WHAT YOU WILL DO
Check each line of the entries below for the word "computer", then report how many have it, with no other words.

STORED DATA START

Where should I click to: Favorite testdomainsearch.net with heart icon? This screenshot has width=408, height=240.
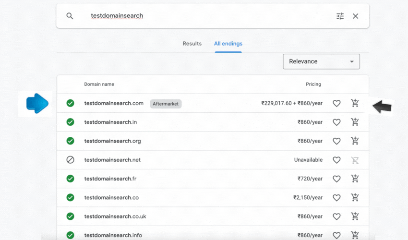coord(336,160)
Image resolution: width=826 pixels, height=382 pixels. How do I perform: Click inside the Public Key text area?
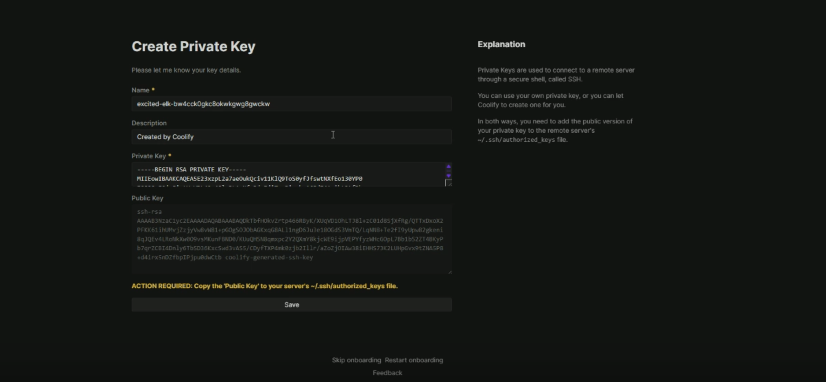(x=291, y=239)
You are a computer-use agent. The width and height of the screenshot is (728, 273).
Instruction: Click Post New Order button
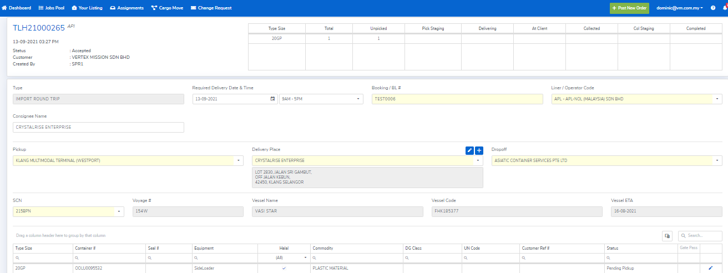pyautogui.click(x=629, y=8)
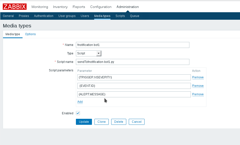Remove the {TRIGGER.NSEVERITY} parameter
This screenshot has width=240, height=145.
coord(198,77)
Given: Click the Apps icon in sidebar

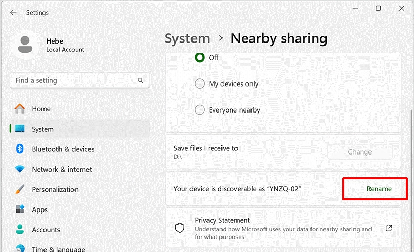Looking at the screenshot, I should (x=20, y=209).
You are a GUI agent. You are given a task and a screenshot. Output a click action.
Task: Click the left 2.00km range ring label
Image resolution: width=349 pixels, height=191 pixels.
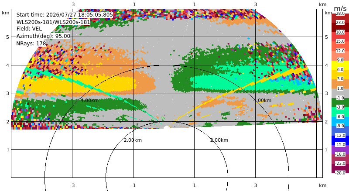click(x=133, y=140)
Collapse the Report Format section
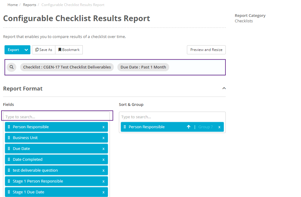 224,88
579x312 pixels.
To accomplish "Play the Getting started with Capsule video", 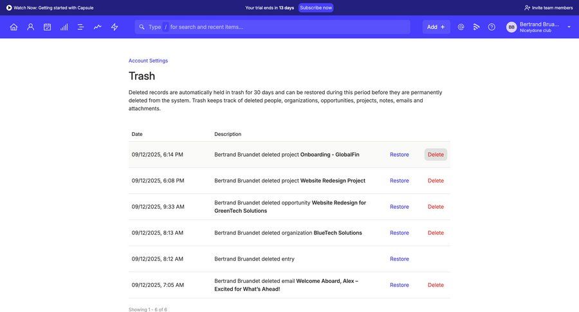I will coord(50,8).
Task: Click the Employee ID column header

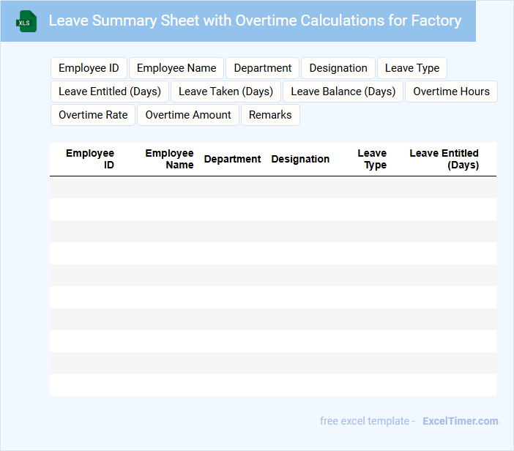Action: (x=90, y=159)
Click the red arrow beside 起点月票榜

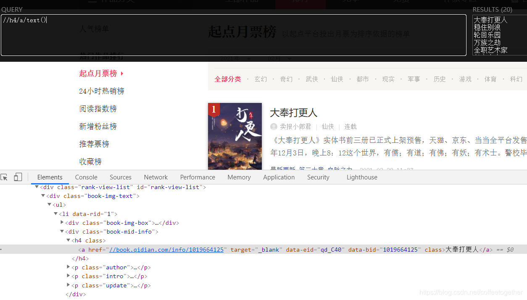click(121, 73)
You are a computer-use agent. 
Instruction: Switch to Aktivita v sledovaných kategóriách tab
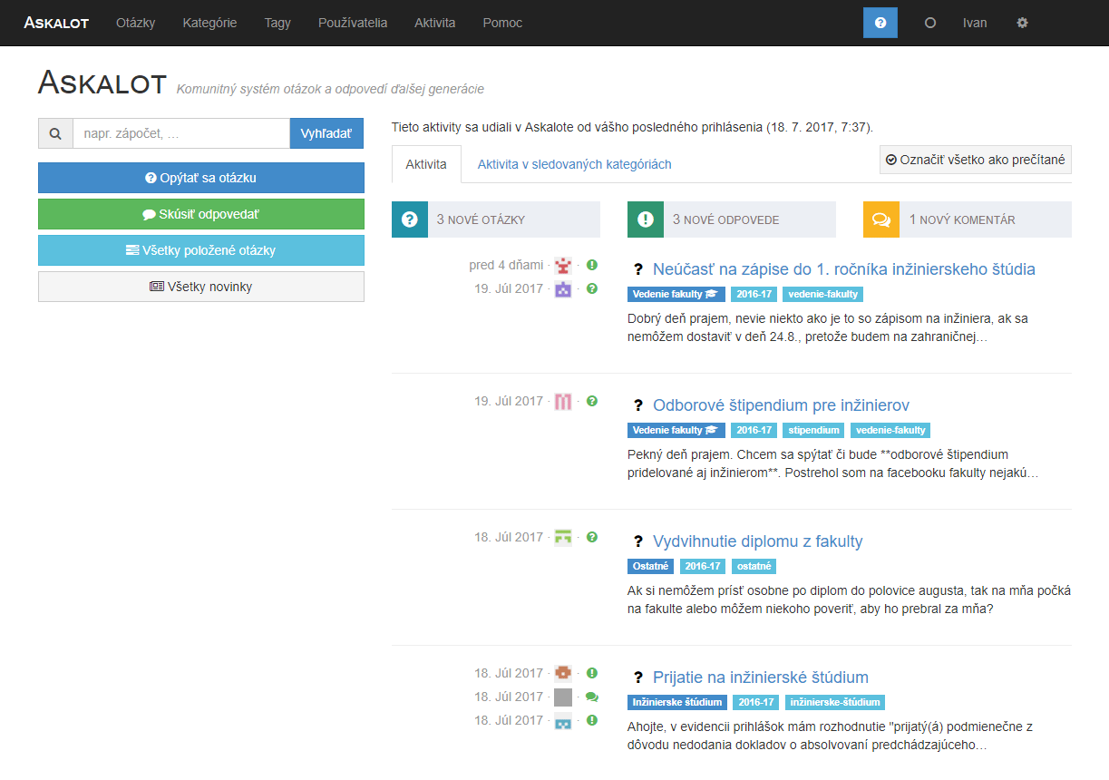(x=574, y=164)
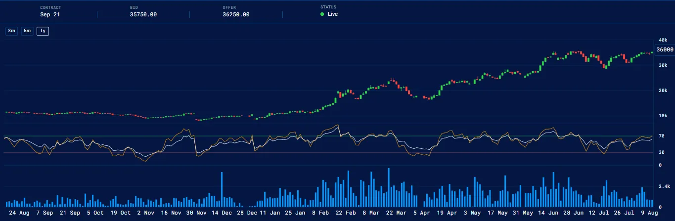Click the offer price 36250.00
The width and height of the screenshot is (675, 221).
(236, 14)
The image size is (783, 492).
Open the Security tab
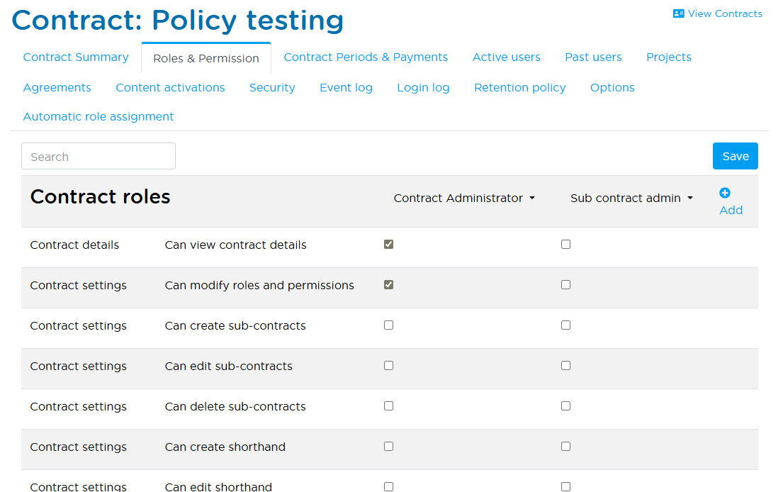[x=272, y=87]
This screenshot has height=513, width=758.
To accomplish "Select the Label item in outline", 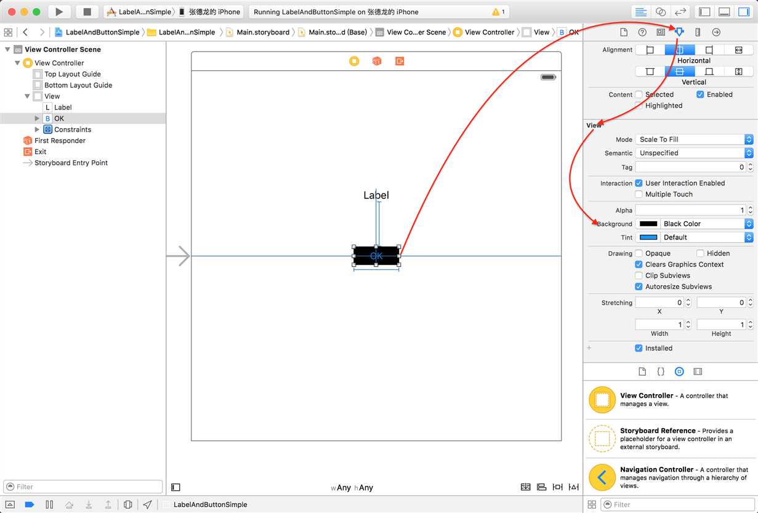I will coord(62,107).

STORED DATA END

SOLVED EXERCISE
2